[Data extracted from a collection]

__________________________________________________

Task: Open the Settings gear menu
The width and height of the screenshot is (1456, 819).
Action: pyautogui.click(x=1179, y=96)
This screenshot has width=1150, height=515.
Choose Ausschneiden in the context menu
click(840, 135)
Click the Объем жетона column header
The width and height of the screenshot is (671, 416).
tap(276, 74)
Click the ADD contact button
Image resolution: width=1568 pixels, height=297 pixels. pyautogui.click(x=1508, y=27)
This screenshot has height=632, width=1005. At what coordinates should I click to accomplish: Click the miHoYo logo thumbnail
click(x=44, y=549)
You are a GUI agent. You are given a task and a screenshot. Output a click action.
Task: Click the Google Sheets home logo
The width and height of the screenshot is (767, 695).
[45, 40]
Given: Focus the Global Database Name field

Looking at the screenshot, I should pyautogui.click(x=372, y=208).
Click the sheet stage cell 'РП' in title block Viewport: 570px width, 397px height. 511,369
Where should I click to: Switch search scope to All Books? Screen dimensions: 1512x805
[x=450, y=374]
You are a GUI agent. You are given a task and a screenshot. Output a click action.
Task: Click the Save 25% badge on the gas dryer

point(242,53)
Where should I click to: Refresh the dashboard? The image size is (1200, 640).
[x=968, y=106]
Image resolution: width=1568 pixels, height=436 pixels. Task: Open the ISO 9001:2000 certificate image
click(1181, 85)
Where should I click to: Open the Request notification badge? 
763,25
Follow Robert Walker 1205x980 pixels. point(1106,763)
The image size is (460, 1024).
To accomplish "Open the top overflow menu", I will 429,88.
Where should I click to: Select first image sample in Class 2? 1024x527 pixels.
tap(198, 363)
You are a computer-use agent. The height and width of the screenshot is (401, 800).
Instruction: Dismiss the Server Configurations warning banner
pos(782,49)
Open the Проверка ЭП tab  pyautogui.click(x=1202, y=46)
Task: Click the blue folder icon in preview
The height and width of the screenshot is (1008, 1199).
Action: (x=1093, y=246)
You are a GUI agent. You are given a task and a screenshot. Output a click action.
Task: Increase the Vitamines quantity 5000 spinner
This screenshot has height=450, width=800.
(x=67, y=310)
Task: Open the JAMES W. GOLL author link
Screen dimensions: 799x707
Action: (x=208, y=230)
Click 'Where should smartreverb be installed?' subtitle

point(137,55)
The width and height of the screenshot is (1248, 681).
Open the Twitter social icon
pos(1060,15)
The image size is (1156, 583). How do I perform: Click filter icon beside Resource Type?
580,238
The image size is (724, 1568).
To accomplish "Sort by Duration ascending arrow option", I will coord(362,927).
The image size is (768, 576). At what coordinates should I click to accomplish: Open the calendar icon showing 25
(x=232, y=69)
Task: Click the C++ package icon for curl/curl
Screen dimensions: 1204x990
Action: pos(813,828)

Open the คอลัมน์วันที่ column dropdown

__________________________________________________

__Activity__.
Write out an exact transcription of the line with "Image resolution: width=1568 pixels, height=436" and of each line after it; stop at the end of the records.

__Exercise result__.
Image resolution: width=1568 pixels, height=436 pixels. Task: Open the ISO 9001:2000 certificate image
click(1181, 85)
Where should I click to: Open the Request notification badge? 
763,25
Follow Robert Walker 1205x980 pixels. point(1106,763)
The image size is (460, 1024).
To accomplish "Open the top overflow menu", I will 429,88.
Where should I click to: Select first image sample in Class 2? 1024x527 pixels.
tap(198, 363)
You are a computer-use agent. The height and width of the screenshot is (401, 800).
Instruction: Dismiss the Server Configurations warning banner
pos(782,49)
Open the Проверка ЭП tab  pyautogui.click(x=1202, y=46)
Task: Click the blue folder icon in preview
The height and width of the screenshot is (1008, 1199).
Action: (x=1093, y=246)
You are a GUI agent. You are given a task and a screenshot. Output a click action.
Task: Increase the Vitamines quantity 5000 spinner
This screenshot has height=450, width=800.
(x=67, y=310)
Task: Open the JAMES W. GOLL author link
Screen dimensions: 799x707
Action: (x=208, y=230)
Click 'Where should smartreverb be installed?' subtitle

point(137,55)
The width and height of the screenshot is (1248, 681).
Open the Twitter social icon
pos(1060,15)
The image size is (1156, 583). How do I perform: Click filter icon beside Resource Type?
580,238
The image size is (724, 1568).
To accomplish "Sort by Duration ascending arrow option", I will coord(362,927).
The image size is (768, 576). At what coordinates should I click to accomplish: Open the calendar icon showing 25
(x=232, y=69)
Task: Click the C++ package icon for curl/curl
Screen dimensions: 1204x990
Action: pos(813,828)

Open the คอลัมน์วันที่ column dropdown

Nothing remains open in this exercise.